Sheldrick Redwine, S
Redwine had an up and down 2016. He made a handful of starts at corner early on but lost playing time to mighty Malek Young and a recovering Adrian Colbert as the season played out. Redwine may have been a step slow for corner and was moved to safety this spring. Needless to say, he has shown the coaches exactly what they want out of their safeties, demonstrating great instincts and tackling ability, along with outstanding chemistry with fellow former Killian High secondary-mate Jaquan Johnson. Redwine provides hope that the safety position may be a formidable duo yet.
Romeo Finley, S
A former 4-star, many pegged Finley to fill the hole next to Johnson at safety, with little experience or proven talent around to hold him back. Instead, Finley has made zero noise in practice and has fallen behind both a safety newcomer (Redwine) and a true freshman (Amari Carter). He’s a hard hitter to be sure, but his ball skills and knowledge of the defense are not quite where the coaches want them to be just yet to trust him on the last line of defense every down.
George Brown, OL
The LSU transfer was looking good on scout team during his mandatory redshirt year (we know how much that means) and most pinned their hopes on him to take hold of the LT position that has struggled since the departure of Ereck Flowers. While he began spring as the starter, he hasn’t seen first team reps in the last few practices, and wasn’t even mentioned among the Top 7 lineman by Stacy Searels recently. The offensive line is not set in stone by any means, but it may take another year of seasoning before you see Brown stepping onto the field for the opening snap at Hard Rock Stadium.
Jack Allison, QB
Nobody needed to make a move this spring more than Allison, who has been a mere afterthought in the quarterback competition thus far. Coaches have offered little praise, only vague coach-speak of what he needs to improve on, and he’s stayed running the third team. Despite Allison’s big arm, Mark Richt values the small things in his quarterbacks, like footwork, taking care of the ball, and consistency, qualities Allison still lacks. With freshman phenom N’Kosi Perry coming in the summer, the time is now for Allison to prove he belongs, or he risks being lost in the shuffle. With his recent shoulder injury and concussion in the first spring scrimmage, he may not even get that chance.
Robert Burns, RB
Admittedly, it’s difficult to put a true freshman in their first spring on campus onto this list, but Burns is a special case. It’s no secret that Miami is hurting for depth at RB; there’s just not much behind stud Mark Walton.
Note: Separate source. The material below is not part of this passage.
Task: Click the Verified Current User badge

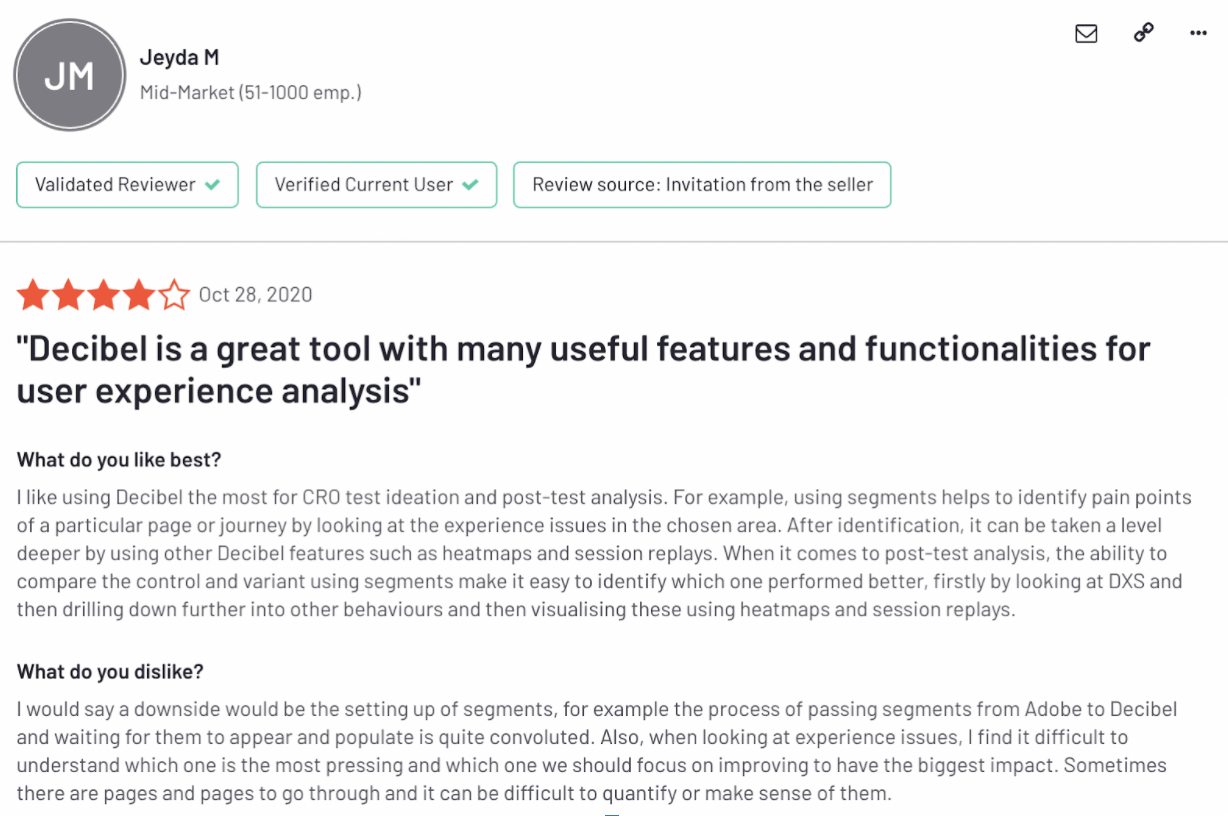Action: tap(376, 185)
Knowing he essentially missed his junior and senior seasons of high school ball with various maladies, Burns really just had to prove he could stay healthy over an extended period of time to call this a successful spring for him. Consider that “Mission: Near Impossible” at this point. Nursing a shoulder injury, Burns’ spring may be over. Mark Richt says he will be fully recovered for fall, but will the Canes ever really be able to rely on his body holding up?